You had two blankets wrapped around your body and you still shivered. Seth had his blankets around him as he scrolled down his phone.
“Seth?” You whispered. Nothing. “Seth!” You whispered louder. Nothing again. “Settthhhh!” Absolutely nothing. “SETH!” He jumped. “What? Are you okay!?”
“No! The heater is out and I’m freezing! Come lay in my bed under my blankets!” Seth laid there for a moment, just looking at you. Shrugging he rolled from the bed and pulled his blankets with him.
Seth drapped his blankets over the top and you lifted them enough so he could climb in.
Once Seth was comfortable, you shimmied closer, cuddling him.

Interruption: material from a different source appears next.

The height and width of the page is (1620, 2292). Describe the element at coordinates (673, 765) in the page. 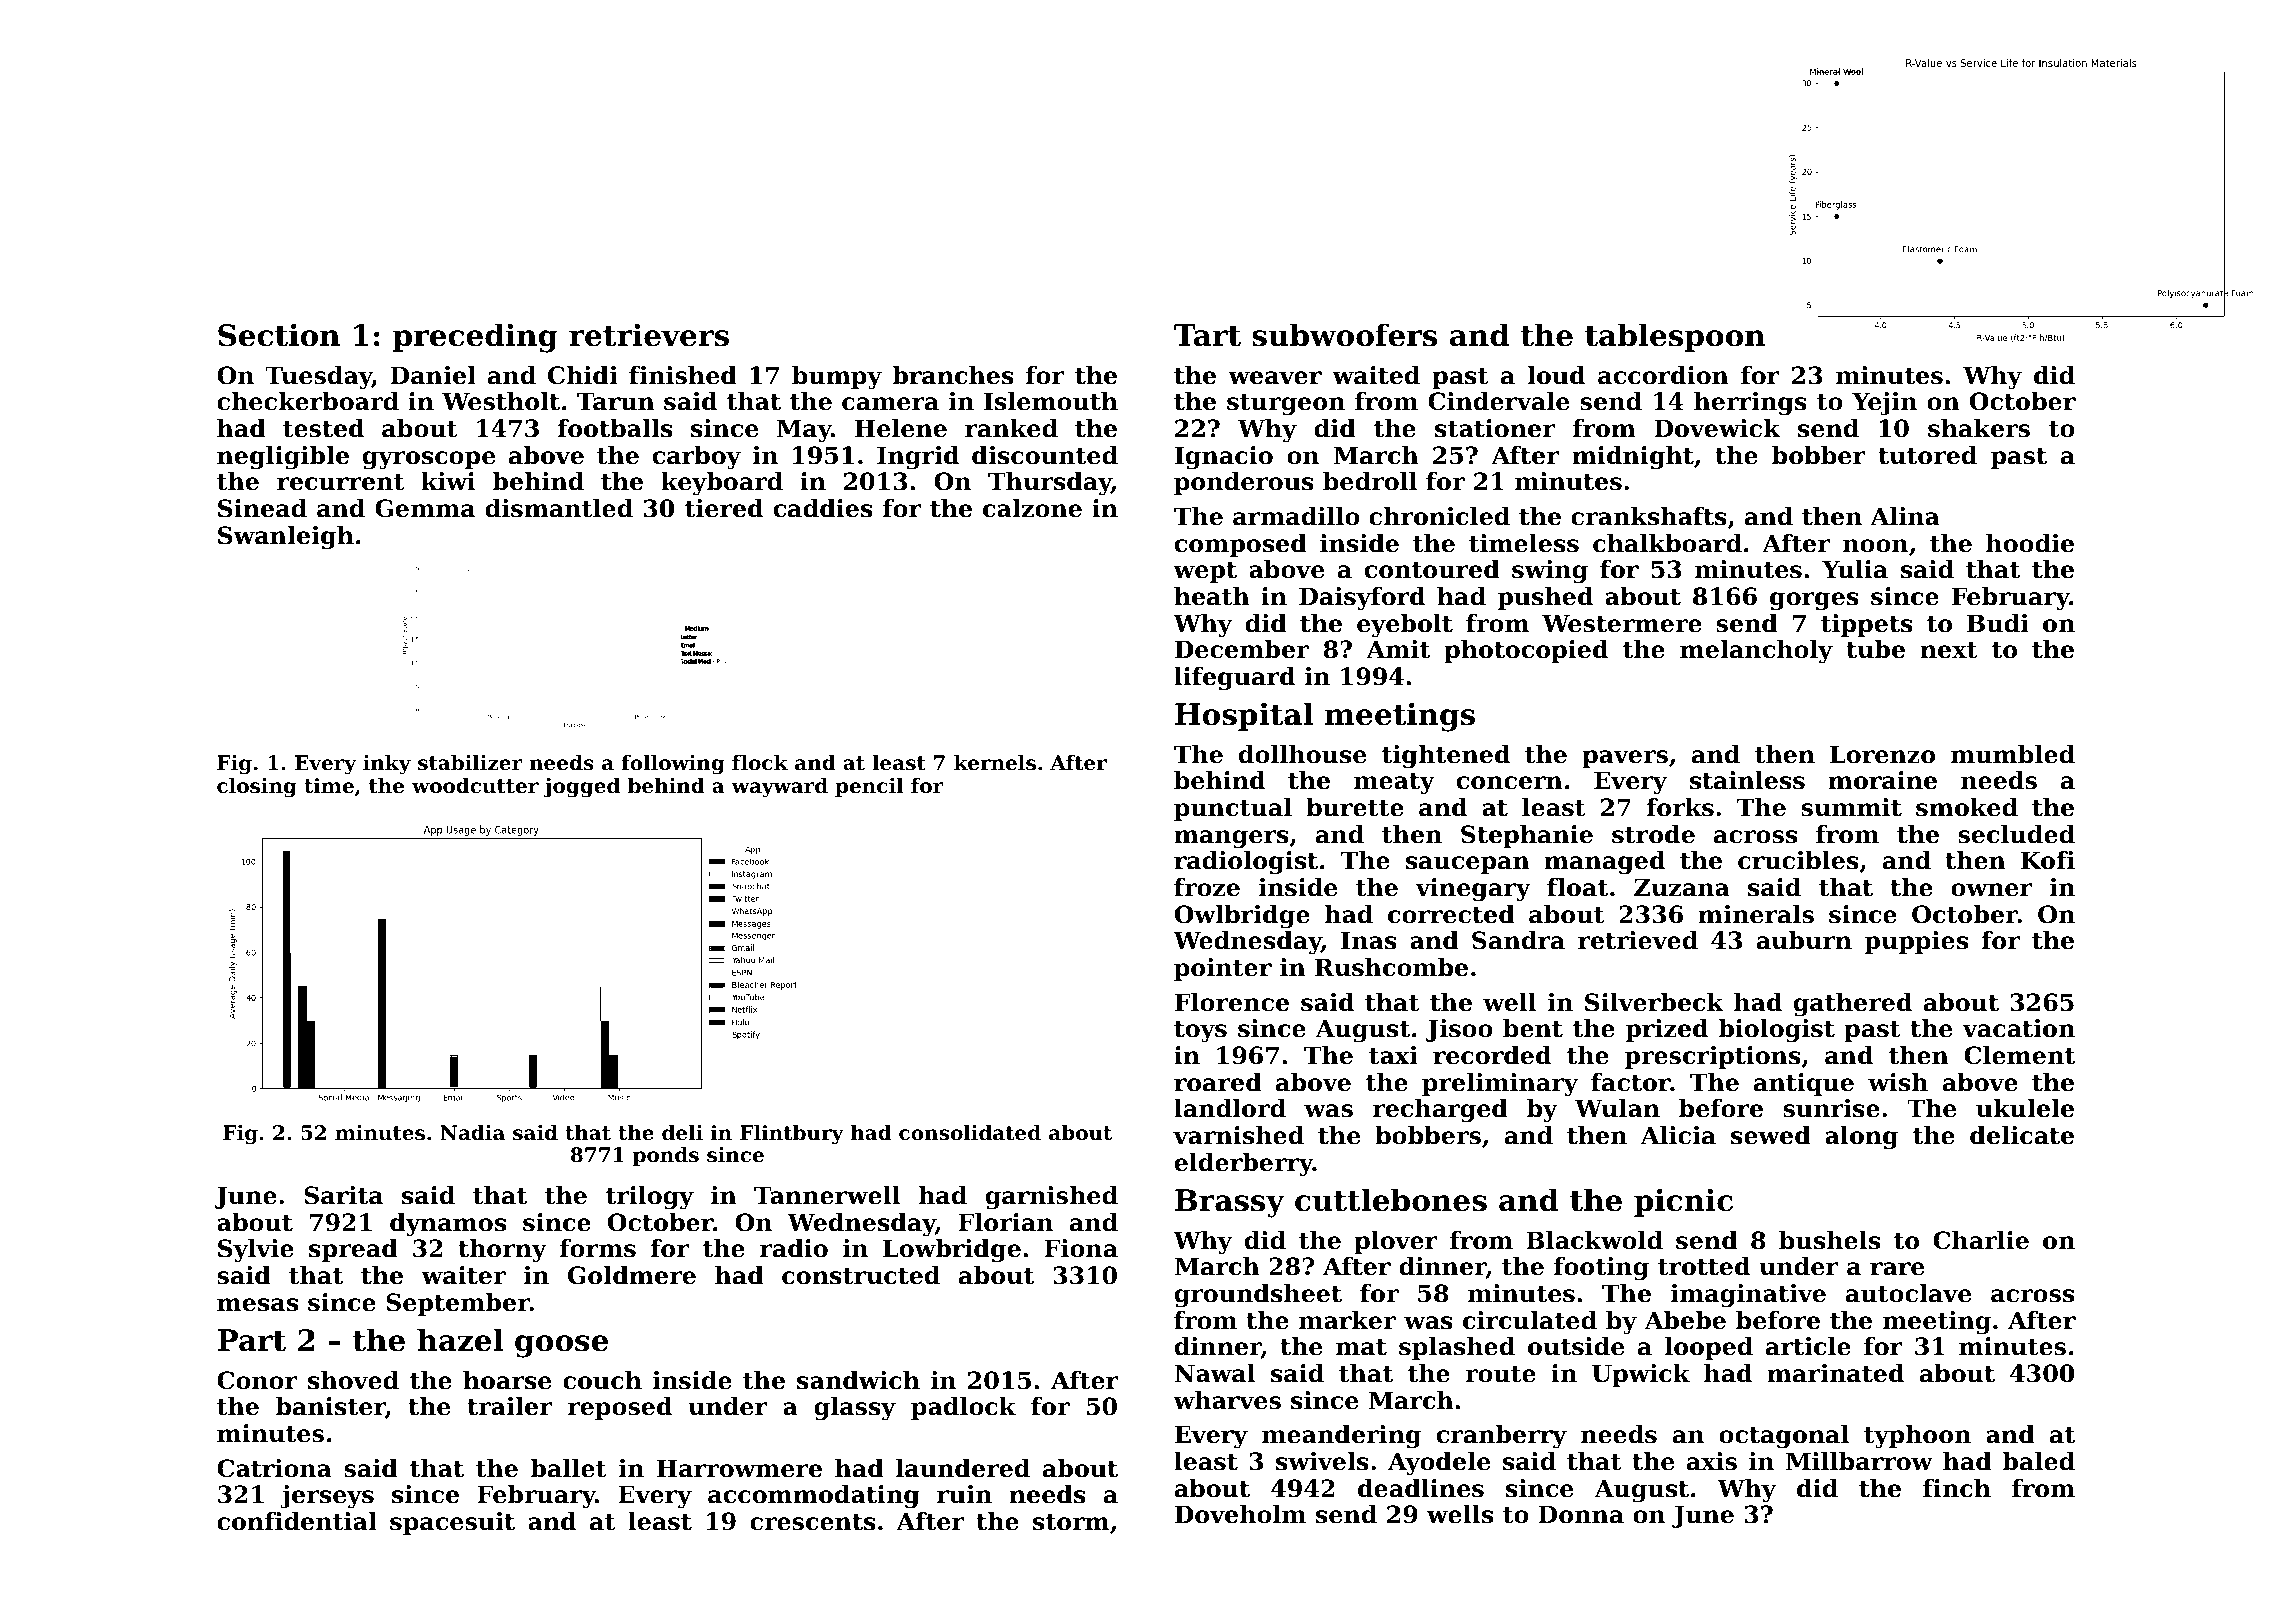

I see `following` at that location.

Seth wrapped an arm around you, letting you get closer to his warm body.
“You know, I read online that cuddling helps you sleep better…” Seth looked at you from the corner of his eyes. “And?” You shrugged, burying your face into his side. “Just thought you should know you can always cuddle with me when you can’t sleep…You’re really good at it.”
Seth smiled as he stroked your back. “You are too.” You smiled, pressing your face further into his side.
The light flickered and turned back on. Then a loud humming noise happened, the heat was kicking on. Seth looked up and then down at you. You were looking at him.
“You know…I haven’t been sleeping all that well…” Seth said, setting his phone down on the nightstand. You smiled. “Really?”
“Yeah…Can I take you up on that offer of cuddling with you?” You nodded your head. “Of course…I said you could.”
Seth reached over and flicked the light switch off by the bed before snuggling further down into the bed. His lips brushed against the top of your head.
You couldn’t tell if he did that on purpose, but you liked it. “Night, Y/N.” “Goodnight, Seth.”